Esse também é o problema da paróquia de Santo Antônio do Caxingui, na Zona Oeste da capital paulista. A igreja não tem torre, nem nunca teve um sino. Para fazer com que a comunidade tivesse a experiência de ouvir sons de sino, o pároco Alfredo Veiga, 44, comprou, há dois anos, um sino eletrônico.

“É um sistema computadorizado, bem mais simples que o tradicional”, avalia. “A função do sino é mostrar a presença da igreja no meio da cidade e serviu para isso. As pessoas adoraram e tem gente que pára para rezar quando ouve a Ave Maria”, conta o padre. No Caxingui, as badaladas eletrônicas soam na melodia da Ave Maria ao meio-dia e às 18h. Já aos domingos, os sinos tocam badaladas diferentes antes da missa e na hora da celebração.

Moderno x tradicional
Para uma das freqüentadoras da igreja do Caxingui, a dona-de-casa, Glória Maria de Paula Souza, 66, o som do sino natural é mais bonito, mas a tendência da sociedade é adotar elementos mais modernos. “Dá para perceber algo mais eletrônico [no som], mas acho que ele representa o perfil do mundo moderno. Além do que o som chega muito mais longe”, afirma.

O funcionário de um estacionamento ao lado da igreja, Gil Rios Carneiro, 33 anos, concorda com Glória. “Acho que o antigo é mais tradicional, mas as coisas vão se modernizando e esse tem um som mais certinho”, opinou.

Sergio Pontiggia, um dos sócios da Dynavox, diz que graças à tecnologia o som do sistema tem uma qualidade muito próxima das badaladas verdadeiras. “Só um ouvido muito bem treinado reconhece [que não se trata do aparato de bronze]”.

Já para o relojoeiro Fábio Fonseca, que faz manutenção em sistemas de sino de bronze, o som do eletrônico é muito diferente. “Acho esquisito. As cornetas [usadas para propagar o som] não reproduzem o som grave das badaladas, só dá para ouvir o agudo e fica uma coisa irritante”, comenta.
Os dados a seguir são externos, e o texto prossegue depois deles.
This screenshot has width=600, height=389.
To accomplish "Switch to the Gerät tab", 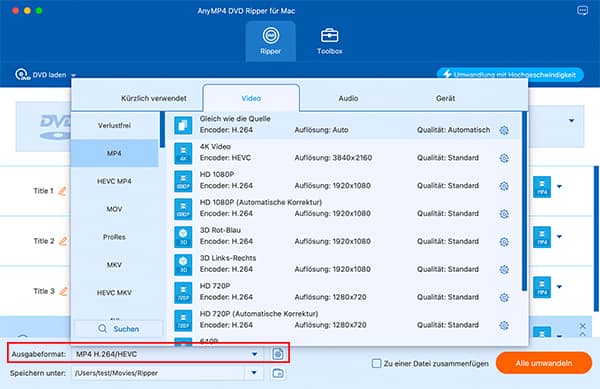I will click(445, 98).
Segundo Fonseca, a maior parte das igrejas construídas a partir da década de 60 não possuem torres, o que dificulta a colocação de sinos. Ele reconhece que o toque eletrônico sai bem mais em conta do que o convencional. De acordo com o relojoeiro, um quilo de bronze custa cerca de R$ 50, o que torna caro um sino de 300 quilos, adequado para uma igreja mediana. “É mais caro comprar os [convencionais], mas fazer o restauro não sai tão custoso”, diz ele, no caso dos templos que já possuem os exemplares de bronze. De acordo com Fonseca, a crise dos sinos fez com que as fundições desses aparelhos quase desaparecessem do país e hoje restam poucas.

Ouvido a quatro quilômetros
Para poder fazer ecoar o som do sino a quilômetros de distância, o equipamento conta com cornetas que são colocadas no teto da igreja. Em geral são usadas quatro, cada uma voltada para um ponto cardeal: norte, sul, leste e oeste. A capacidade de alcance varia de um quilômetro e meio a quatro quilômetros, se não houver obstáculos que impeçam a propagação do som, garantem os fabricantes.
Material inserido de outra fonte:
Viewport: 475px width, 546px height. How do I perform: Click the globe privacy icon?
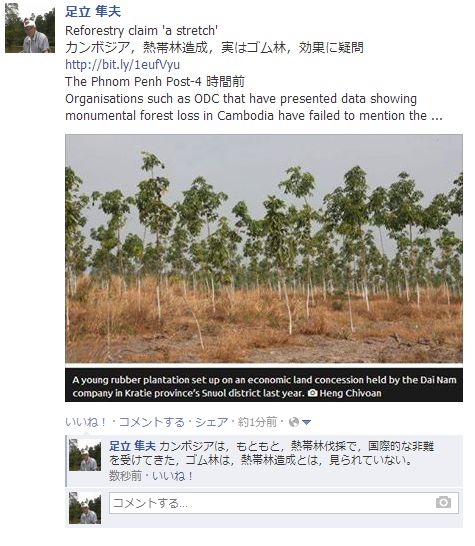pyautogui.click(x=294, y=422)
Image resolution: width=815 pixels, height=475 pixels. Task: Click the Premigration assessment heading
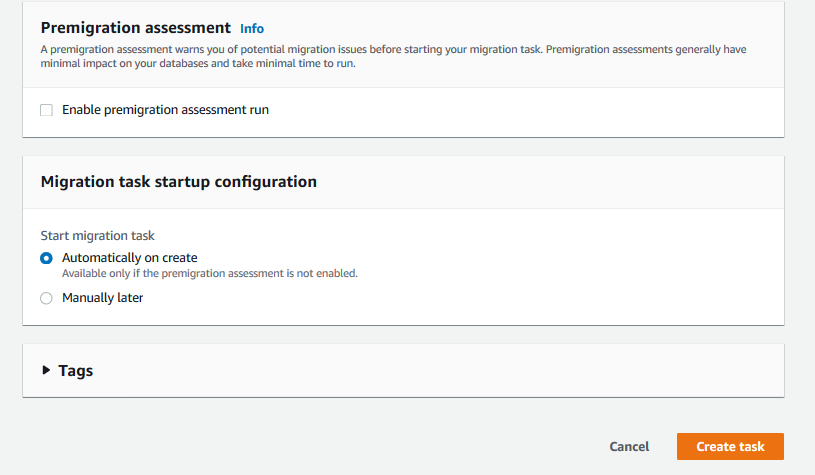point(135,28)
O sistema pode conter as músicas já na memória ou ter as tocadas armazenadas em um CD. O preço vai de R$ 3,6 mil a R$ 15 mil. Há uma diversidade grande de tipos de badaladas e melodias como cantos natalinos, de adoração, marcha fúnebre, canções religiosas em geral, além dos sons de sinos famosos como os do Vaticano e do Mosteiro de São Bento. Mas há também os padres que não podem investir na aquisição e simplesmente compram um aparelho de som e um CD com a reprodução das badaladas.

A programação de como o sistema deve funcionar é feita por cada igreja e, segundo as empresas, se mantém sem alteração durante pelo menos dez anos. Caso o padre queira mudar algum dia, é só reprogramar o equipamento.

De acordo com Pontiggia, as igrejas que ficam nas cidades menores compram mais o sistema que as paróquias dos grandes centros, porque a população está mais acostumada a ouvir sinos. “Nas grandes cidades, as pessoas costumam dormir até tarde e reclamam do barulho do sino”, comenta.